Metal Bird Sculpture

Stephen Taylor
by Stephen Taylor
3 Materials
$10
6 Hours
Medium
I thought it was about time I fed the inner "arty farty" side of my nature so decided that my medium would be Metal Sculpture!
Firstly I needed some metal to work with, Now I am far too mean to buy stuff if I don't have to, so as my wife works at a gas fire manufacturers, and they are always throwing out stainless and galvanised sheet metal, I raided their scrap bin.
This gave me about 5 pieces of stainless and a big bit of galvanised sheet
Template
For ease I made a wooden template from scrap plywood so I could draw around it and get the same dimensions for each "bird"
Here it is shown on one of the pieces of stainless (just big enough)
I drew around it with a black marker
Cutting Out
I used my bandsaw to cut around the outline, as I didn't have a metal cutting blade I used the finest toothed old blade that I could find (15 teeth per inch)
This blade was destined for the bin so was no loss using it on metal, as it was it stripped about 30% of the teeth by the time I was finished.
If I were to make another of these I would buy a suitable blade.
That said this cut out the dozen or so blanks I needed
Shown is one of the stainless bird blanks ready for bending, I decided shortly after this to "nip" off the very pointy wing tips and tail ends



Bending
Using 2 pieces of angle iron (again from the scrap bin) I folded each template in half along the centreline.

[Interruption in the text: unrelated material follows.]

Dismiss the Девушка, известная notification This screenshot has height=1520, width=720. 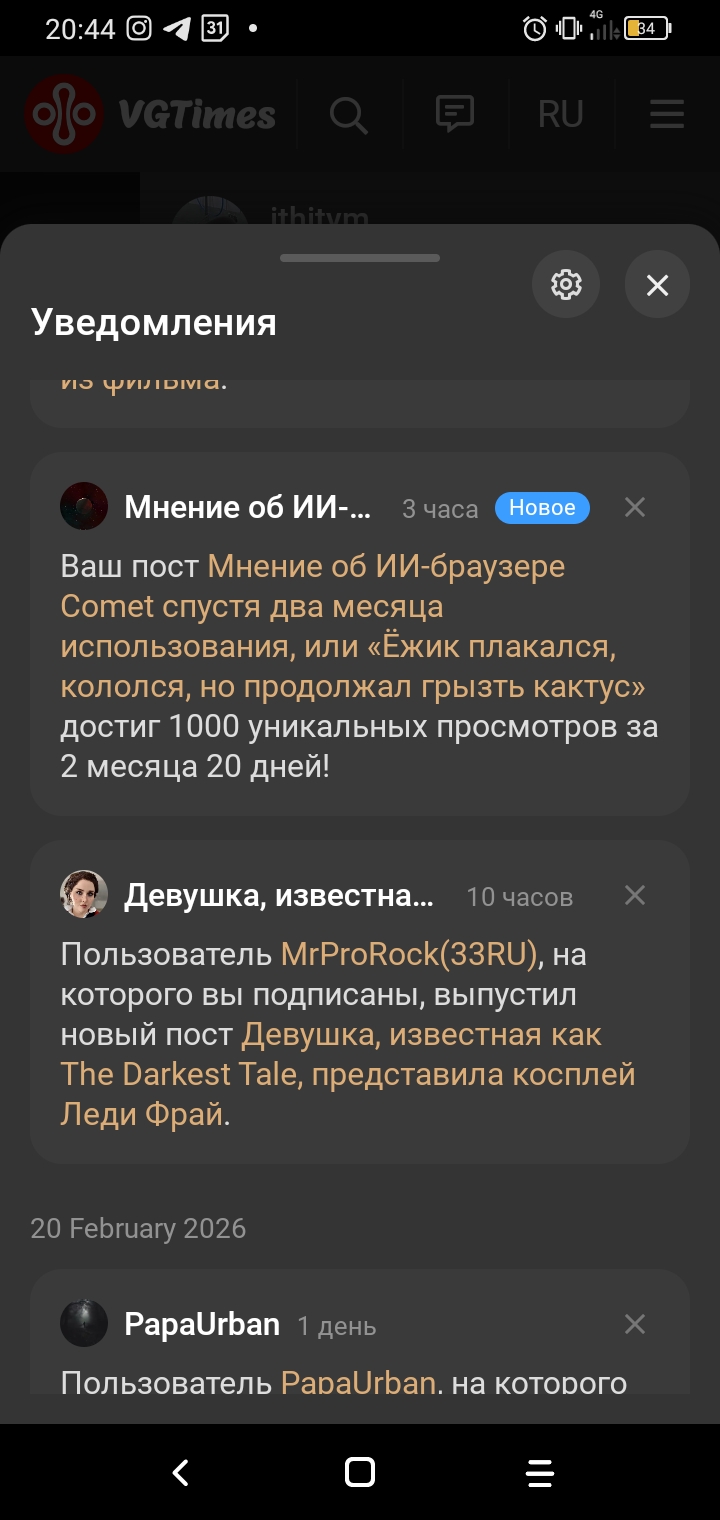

Although I didn't measure the angle it is round about 60 degrees
I then did 2 wing root folds in the opposite direction and then 2 wingtip folds (upwards on the stainless and downwards on the galvanised ones), this gave a pleasing bird shape
Assembly
So I now had to work out how I wanted to put it together
Firstly I drilled a hole in each birds wingtip, this was 10mm as I am going to use M10 bolts
Assembly continued
I wound a Nyloc Nut about halfway down an M10 bolt (approx.100mm long) then hacksawed the bolt head off
Rinse/repeat for as many bolts as I was going to need (about 10 or 11)
Spacers
Once again I rooted around in the scrap bin and found some Aluminium tube which I cut into several 3inch (75mm) lengths
The inner dimension of the tube just happened to be a little smaller than the bolt thread
Being Aluminium (and thus soft) I used a bolt to cut a screw thread internally in the tube
I then screwed the cut off bolts into one end of each 3 inch tube, using a little superglue on the threads to get a tight fit
Putting it all together
I then started to assemble the whole shebang
So took a piece of tube, with the glued in screw and nut at the bottom, inserted through bird wing hole, and screwed into tube below, next one same process into the top of that tube,
The last one was just topped off with a plain bolt.
The Birds were then arranged around the centre "pole" to give the impression of a swirling flight of birds
The Nyloc nuts were tightened as required to hold each bird in its allotted position
Installation
Finally a longer piece of the same Aluminium tube was found and knoked into the groud and the bird assembly was screwed into this.
This isn't going to be its final home, but is a useful place to "hold" it for now as I don't want to trip over it in the garage.
Suggested materials:
  • Scrap stainless and galv steel   (scrap bin)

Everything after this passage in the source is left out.